Die Trump-Administration hat den Ankläger des Internationalen Strafgerichtshofs, Karim Khan, und rund ein Dutzend weitere IStGH-Mitarbeiter sanktioniert – als Vergeltung für die Haftbefehle des Gerichts gegen hochrangige israelische Amtsträger, darunter Ministerpräsident Benjamin Netanjahu, im Zusammenhang mit dem Krieg in Gaza, sowie für IStGH-Untersuchungen zu US-Personal in Afghanistan.

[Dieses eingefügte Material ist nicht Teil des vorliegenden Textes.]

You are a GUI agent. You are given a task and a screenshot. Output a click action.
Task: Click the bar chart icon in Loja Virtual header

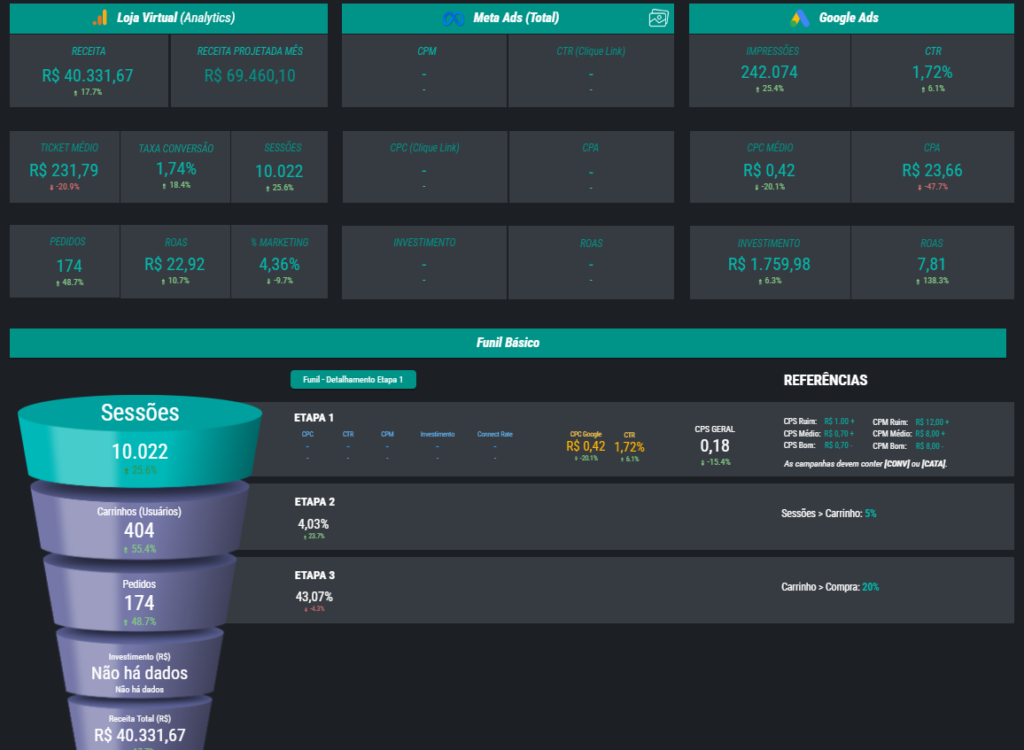100,17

Dies hat eine rechtliche Herausforderung durch Menschenrechtsvertreter ausgelöst.

Die von Außenminister Marco Rubio angekündigten Sanktionen markieren eine ungewöhnlich direkte Konfrontation zwischen Washington und dem weltweit einzigen ständigen Kriegsverbrechertribunal. Sie richten sich persönlich gegen Khan und rund ein Dutzend weitere Gerichtsmitarbeiter, frieren jegliche in den USA befindlichen Vermögenswerte ein und verbieten amerikanische Geschäftsbeziehungen mit ihnen. Die Maßnahmen wurden von der Administration als Reaktion auf das dargestellt, was sie als Überschreitung der Zuständigkeit des Gerichts in Fragen außerhalb seines Mandats bezeichnete.